INFORMATION PROVIDED =
>>

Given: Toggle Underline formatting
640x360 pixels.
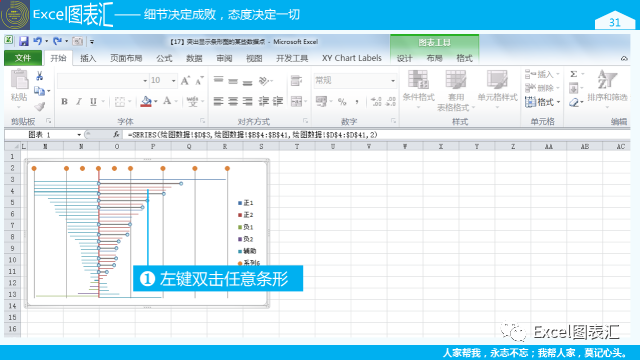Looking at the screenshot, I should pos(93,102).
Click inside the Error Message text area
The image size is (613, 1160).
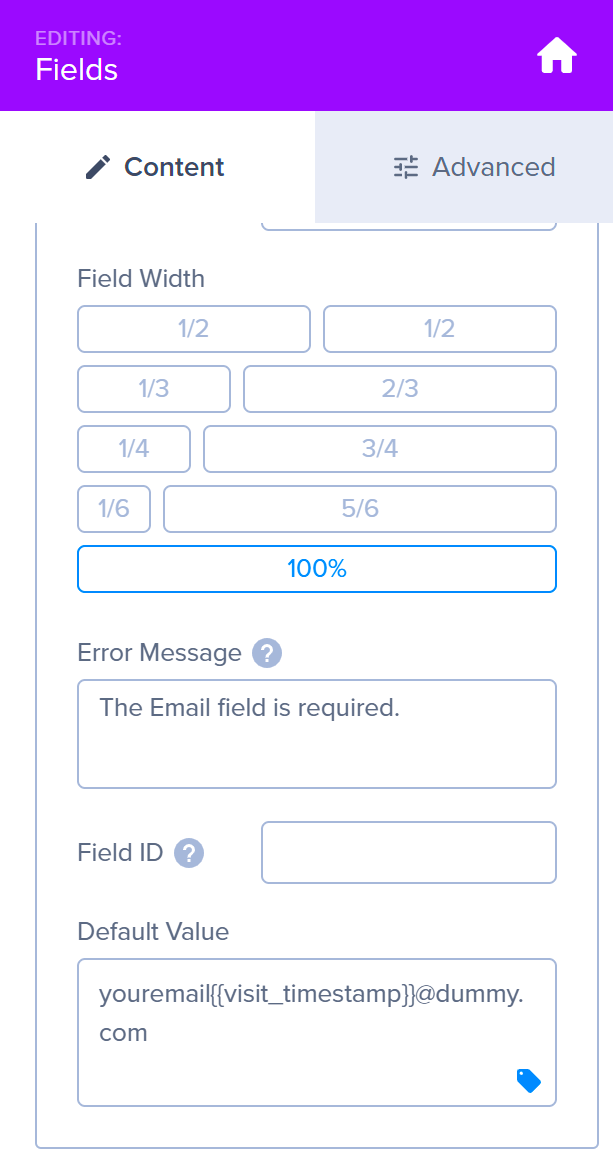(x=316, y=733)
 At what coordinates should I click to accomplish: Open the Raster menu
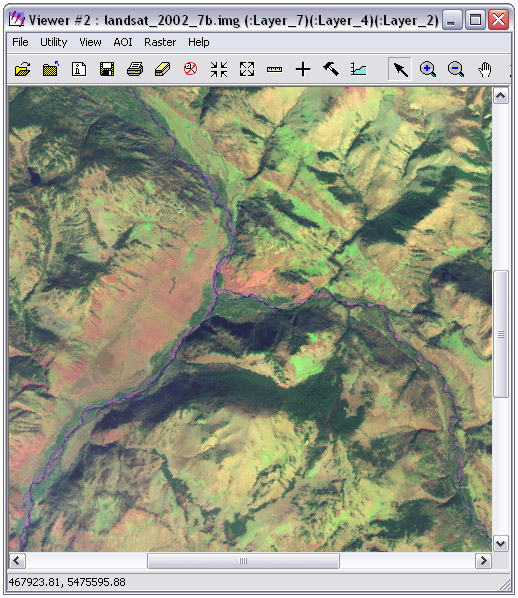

<<
>>

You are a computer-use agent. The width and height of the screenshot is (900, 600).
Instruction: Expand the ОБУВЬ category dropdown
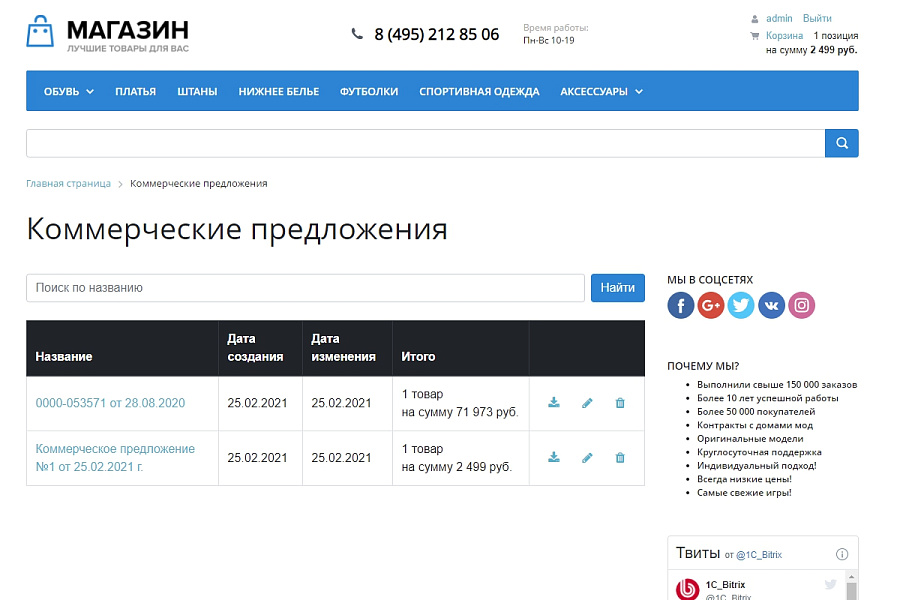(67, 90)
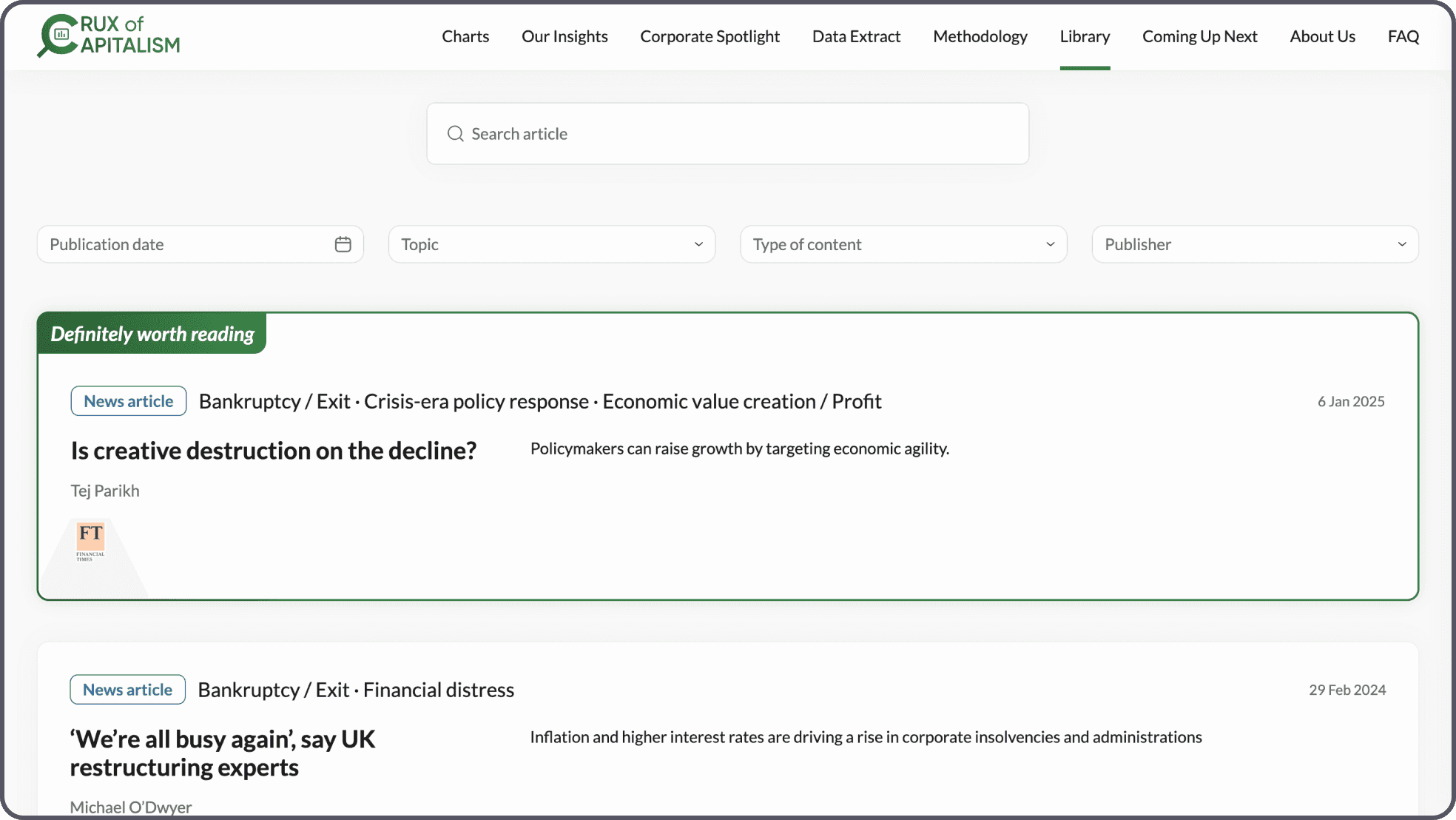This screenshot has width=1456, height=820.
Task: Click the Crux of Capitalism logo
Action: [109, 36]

<<
>>

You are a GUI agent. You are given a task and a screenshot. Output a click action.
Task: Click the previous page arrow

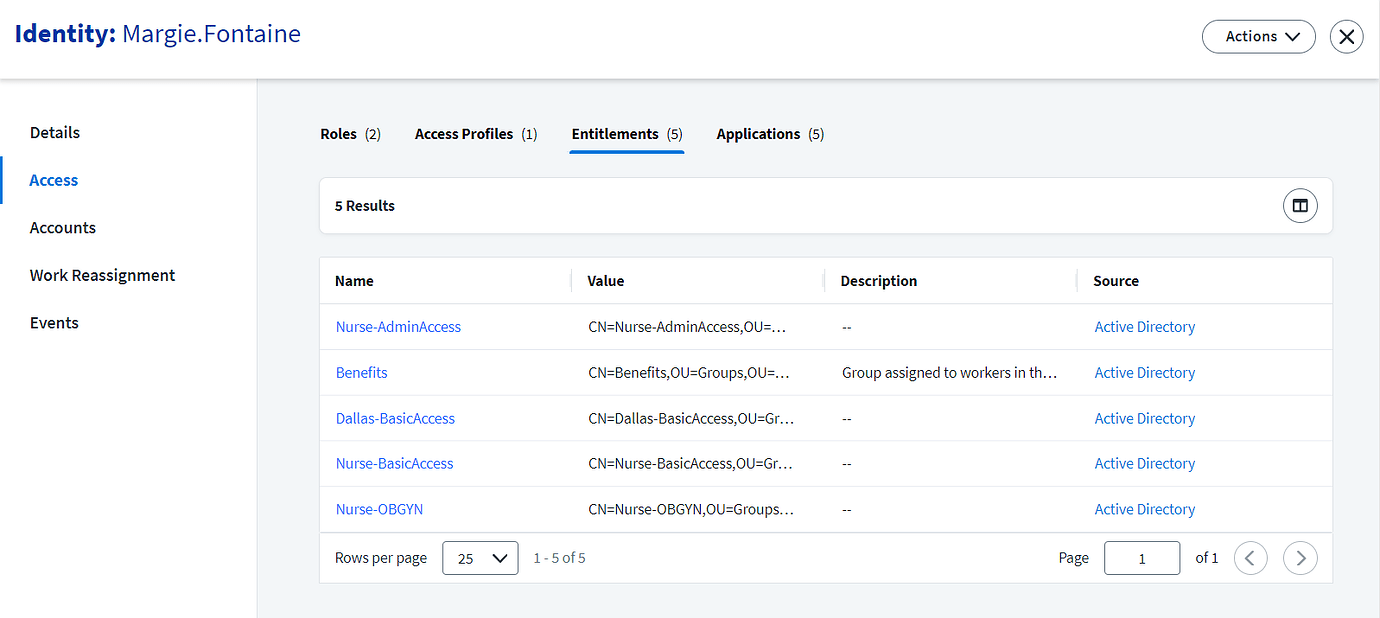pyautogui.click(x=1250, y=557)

<<

WHAT THE EXERCISE ASKS =
Quote word for word the lines from the one with "Given: Toggle Underline formatting" up to and including the one with "At what coordinates". Leave the pictures out of your answer.

EXERCISE RESULT =
Given: Toggle Underline formatting
640x360 pixels.
Looking at the screenshot, I should pos(93,102).
Click inside the Error Message text area
The image size is (613, 1160).
(x=316, y=733)
 At what coordinates should I click to accomplish: Open the Raster menu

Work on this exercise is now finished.